• [Written request 1]: Reproduce the section of the video discussion that begins at "Also, it’s almost" and stops after "anything else derogatory.".
• [Written request 2]: In the video discussion, how large was the file after the 50 MB DivX 3 AVI was converted into MPEG-1 video?
• [Written request 3]: Extend the video discussion with one or more further comments that follow its last comment.

* Start Reading passage *

Hey everyone! I recorded and captured the CA MUni Weekend TV segment that was on a local Sacramento tv station the 24th. It’s encoded in divx but Gilby said he had a little trouble playing it. Make sure you have divx installed from www.divx.com, and try using the DivX Player that comes with the divx.com download if the movie won’t play in Windows Media Player.
Also, it’s almost 50 megabytes in size, so if you don’t have fast internet (or maybe even if you do), I’d suggest right clicking the movie, and choosing Save Target As.
Oh, man, my computer is going at 42 KB/Second!!! That is slooooooooooow. It says 25 more minutes. I think I’m going to go to bed, and hope for it to be done in the morning.
That’s pretty good for a news magazine segment. No clown references or anything else derogatory.
The big 50MB video is actually encoded with the DivX 3 codec and the audio is uncompressed PCM. DivX 3 is only a little bit better in compression than MPEG-1.
The free (as in beer) version of the DivX 5 codec will only encode using the DivX 3 algorithm. If you want the advantages of DivX 5 you need to use the Pro version of the codec. DivX also doesn’t compress the audio so you need to use a separate audio compression codec (usually MP3) while encoding the video.
Anyways, I converted the big 50 MB DivX 3 AVI into an MPEG-1 video and got it down to 26 MB. Most of the savings was due to MPEG-1 compressing the audio with MP3. I was compressing an already heavily compressed video which is less than ideal. Starting with the original (hopefully uncompressed video) will give better results.
I would suggest using an MPEG-1 encoder like TMPGEnc rather than DivX v3. MPEG-1 video is playable by almost every modern computer and will give results comparable to DivX 3.
TMPGEnc is free for personal use. Encode the video at about 1000 kbits/sec and the audio at 64 kbits/sec and you’ll end up with a file around 26 MB. If you play around with variable bitrate encoding you may be able to get it down even further without loosing too much quality.
For videos I post I think I’m going to start posting two versions. An MPEG-1 version and a DivX v5 version. The MPEG-1 version will be a bigger file and the video will be a little lower quality than the DivX 5 version, but it will be playable by everyone without any bother. The people who want a smaller file can deal with the DivX version.
well im half way there.25 megs downloaded on 56k and 25 to go.it says i have another hour but i ran out of beer so im going to bed.hopefully i dont get dropped for awile and i’ll be able to see it in the morning.

* End Reading passage *
* Start Information supplied *

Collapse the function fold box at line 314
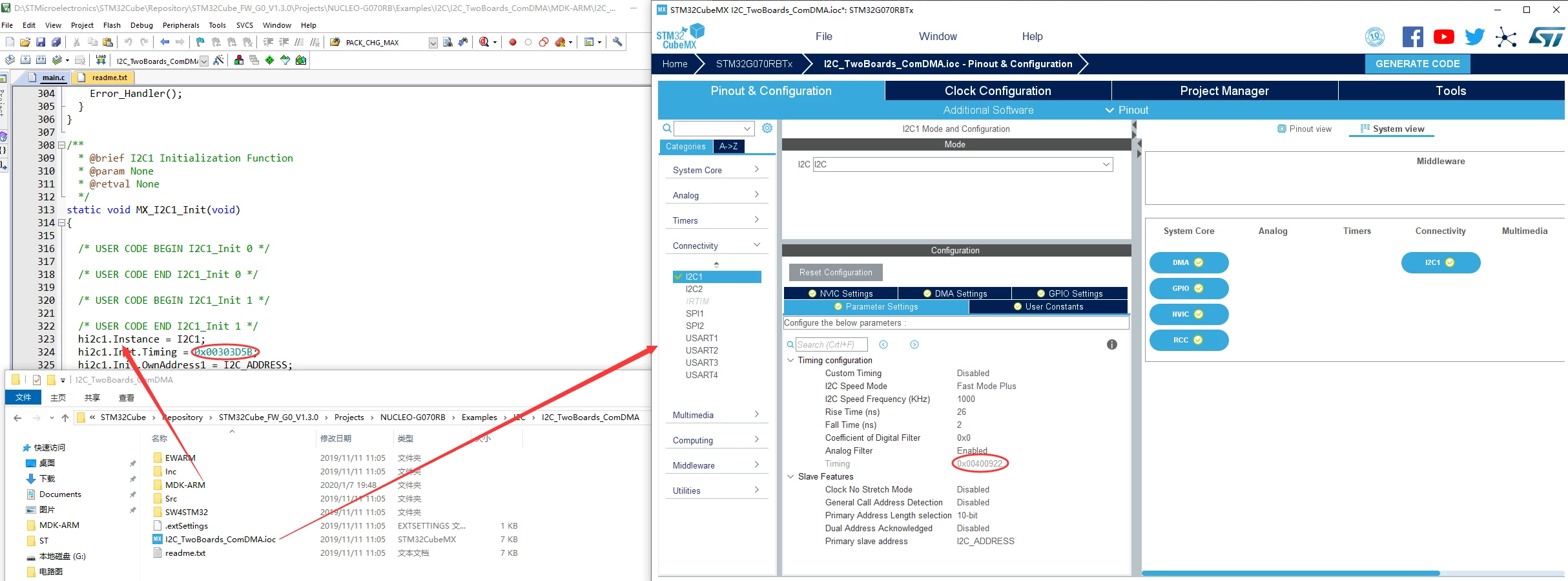coord(61,222)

* End Information supplied *

• [Result 1]:
Also, it’s almost 50 megabytes in size, so if you don’t have fast internet (or maybe even if you do), I’d suggest right clicking the movie, and choosing Save Target As.
Oh, man, my computer is going at 42 KB/Second!!! That is slooooooooooow. It says 25 more minutes. I think I’m going to go to bed, and hope for it to be done in the morning.
That’s pretty good for a news magazine segment. No clown references or anything else derogatory.

• [Result 2]: It came down to 26 MB.

• [Result 3]:
That was my favorite part. As a transplanted midwesterner, I am proud to have started something that appears to be ‘very California!’
Thanks Jess for encoding it and posting it. I also got a VHS copy, and was going to give it to our guy at my office who offered to encode it, but he’s been out.
Thanks for doing that, Jess. It was a good segment, and I was excited to see I made into the final cut. What, you didn’t see me? Right when Jack (orange shirt) says “…I’m getting fat…” if you look in the upper right corner I am laying on the ground holding my knee, writhing in pain, with my friends standing around me. Okay, at this resolution I can’t really tell for sure it’s me, but I know that’s where I was.
BIG Thanks for posting the clip Jess. I was actually not expecting such a nice piece - I think they did really well. But then again, with talent like we had there that day, how could they go wrong?!
it may well serve to make more people aware of unicycling
that wil simply allow more people to find out that it’s ‘too difficult’ for them to bother
we’ve had this discussion before
In article <GILD.w1wdd@timelimit.unicyclist.com>,
GILD <GILD.w1wdd@timelimit.unicyclist.com> wrote:
)
)XWonka wrote:
)> *That’s really the kind of thing that is gonna bring unicycling to the
)> masses and make it a very popular sport. *
)
)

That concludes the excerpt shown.